Edit: Found the issue... the cron (or something) is reinstalling a copy of globalblacklist and botblocker-nginx conf files back into the /conf.d/ folder automatically. How do I make this stop?

[Danrancan]

I'm having a similar issue on Ubuntu 20.04 for Raspberry Pi 4.

open() "/etc/nginx/conf.d/botblocker-nginx-settings.conf" failed (13: Permission denied) in /etc/nginx/nginx.conf:191

Did you figure this out? If not, can someone help?

[itoffshore]

@Danrancan - permission denied errors - are because you are not:

• running commands as root [ or with sudo]
• running the scripts as a cron job from a root crontab

[Danrancan]

@Danrancan - permission denied errors - are because you are not:

• running commands as root [ or with sudo]

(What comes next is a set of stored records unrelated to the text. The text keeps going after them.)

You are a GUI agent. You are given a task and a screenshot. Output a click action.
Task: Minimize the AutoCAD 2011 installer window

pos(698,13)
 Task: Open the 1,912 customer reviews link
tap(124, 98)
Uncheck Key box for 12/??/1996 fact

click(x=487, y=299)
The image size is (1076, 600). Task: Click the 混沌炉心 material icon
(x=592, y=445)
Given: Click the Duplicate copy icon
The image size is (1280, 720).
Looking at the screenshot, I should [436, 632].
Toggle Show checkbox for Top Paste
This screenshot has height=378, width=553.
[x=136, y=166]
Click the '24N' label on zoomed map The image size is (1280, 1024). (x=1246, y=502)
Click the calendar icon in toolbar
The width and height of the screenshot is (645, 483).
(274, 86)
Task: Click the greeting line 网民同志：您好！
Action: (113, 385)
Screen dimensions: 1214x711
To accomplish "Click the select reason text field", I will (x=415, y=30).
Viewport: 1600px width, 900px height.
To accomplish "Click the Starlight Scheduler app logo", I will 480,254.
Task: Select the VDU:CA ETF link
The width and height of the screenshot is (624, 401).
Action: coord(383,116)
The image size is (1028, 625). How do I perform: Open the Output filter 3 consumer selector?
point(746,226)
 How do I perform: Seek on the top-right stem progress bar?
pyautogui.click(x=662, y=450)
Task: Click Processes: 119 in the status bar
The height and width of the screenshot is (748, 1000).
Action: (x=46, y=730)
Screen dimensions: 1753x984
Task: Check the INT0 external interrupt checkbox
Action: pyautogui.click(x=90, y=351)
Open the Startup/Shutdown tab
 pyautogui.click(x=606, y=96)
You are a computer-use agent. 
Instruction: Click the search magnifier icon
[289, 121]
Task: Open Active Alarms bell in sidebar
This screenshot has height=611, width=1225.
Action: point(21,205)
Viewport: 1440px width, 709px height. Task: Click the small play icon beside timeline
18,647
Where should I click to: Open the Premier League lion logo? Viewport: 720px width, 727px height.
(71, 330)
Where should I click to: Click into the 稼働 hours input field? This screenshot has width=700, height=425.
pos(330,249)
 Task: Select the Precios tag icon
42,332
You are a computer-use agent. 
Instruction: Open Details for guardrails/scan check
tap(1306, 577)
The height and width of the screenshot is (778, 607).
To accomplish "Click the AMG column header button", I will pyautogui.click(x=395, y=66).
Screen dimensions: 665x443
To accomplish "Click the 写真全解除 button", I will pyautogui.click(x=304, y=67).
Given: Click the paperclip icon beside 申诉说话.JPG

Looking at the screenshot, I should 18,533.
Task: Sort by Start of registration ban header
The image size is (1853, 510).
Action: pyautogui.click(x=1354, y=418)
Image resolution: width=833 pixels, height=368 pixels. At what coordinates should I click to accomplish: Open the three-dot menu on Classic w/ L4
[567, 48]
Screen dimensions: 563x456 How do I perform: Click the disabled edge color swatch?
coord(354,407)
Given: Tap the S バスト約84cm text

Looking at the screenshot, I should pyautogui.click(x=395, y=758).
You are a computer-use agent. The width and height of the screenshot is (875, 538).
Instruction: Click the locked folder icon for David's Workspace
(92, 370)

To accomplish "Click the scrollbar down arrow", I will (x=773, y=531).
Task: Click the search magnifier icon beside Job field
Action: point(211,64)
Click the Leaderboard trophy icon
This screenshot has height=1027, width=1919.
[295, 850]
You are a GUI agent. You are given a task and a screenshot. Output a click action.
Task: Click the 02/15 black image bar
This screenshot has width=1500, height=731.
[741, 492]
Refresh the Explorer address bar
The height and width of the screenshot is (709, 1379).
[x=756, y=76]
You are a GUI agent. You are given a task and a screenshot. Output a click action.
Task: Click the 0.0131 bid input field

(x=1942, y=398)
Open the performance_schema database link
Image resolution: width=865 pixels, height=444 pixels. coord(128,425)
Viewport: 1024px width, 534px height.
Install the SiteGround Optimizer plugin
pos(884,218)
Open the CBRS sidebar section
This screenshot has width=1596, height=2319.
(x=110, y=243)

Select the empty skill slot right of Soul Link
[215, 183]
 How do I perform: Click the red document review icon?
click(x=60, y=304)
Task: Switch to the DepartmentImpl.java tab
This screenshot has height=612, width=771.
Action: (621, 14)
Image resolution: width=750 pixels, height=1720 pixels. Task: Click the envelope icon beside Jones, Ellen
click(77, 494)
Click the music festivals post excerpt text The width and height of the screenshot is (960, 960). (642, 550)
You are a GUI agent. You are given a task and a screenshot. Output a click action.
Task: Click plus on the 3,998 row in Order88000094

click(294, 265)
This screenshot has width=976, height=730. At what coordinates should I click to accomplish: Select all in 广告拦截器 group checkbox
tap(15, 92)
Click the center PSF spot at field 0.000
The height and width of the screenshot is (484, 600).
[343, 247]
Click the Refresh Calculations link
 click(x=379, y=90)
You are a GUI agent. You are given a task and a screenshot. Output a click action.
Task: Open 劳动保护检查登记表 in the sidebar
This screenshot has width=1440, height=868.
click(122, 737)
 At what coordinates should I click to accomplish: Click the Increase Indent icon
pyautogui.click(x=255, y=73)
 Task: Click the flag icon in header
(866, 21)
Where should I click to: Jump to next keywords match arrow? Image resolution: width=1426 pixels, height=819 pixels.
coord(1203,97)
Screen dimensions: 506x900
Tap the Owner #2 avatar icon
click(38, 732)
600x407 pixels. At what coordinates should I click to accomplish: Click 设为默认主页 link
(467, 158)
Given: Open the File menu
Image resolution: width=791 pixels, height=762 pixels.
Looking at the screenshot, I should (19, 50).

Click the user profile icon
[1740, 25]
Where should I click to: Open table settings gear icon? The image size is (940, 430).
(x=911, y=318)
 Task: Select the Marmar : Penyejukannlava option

• running the scripts as a cron job from a root crontab

But I am running it in the sudo crontab. Note, this started happening after I did a distribution ubgrade from Ubuntu 20.04 to Ubuntu 22.04. Since the I have reverted to Ubuntu 20.04 again because ubuntu 22.04 broke things on my server. So i cant go back and test what was causing this on my server after upgrading.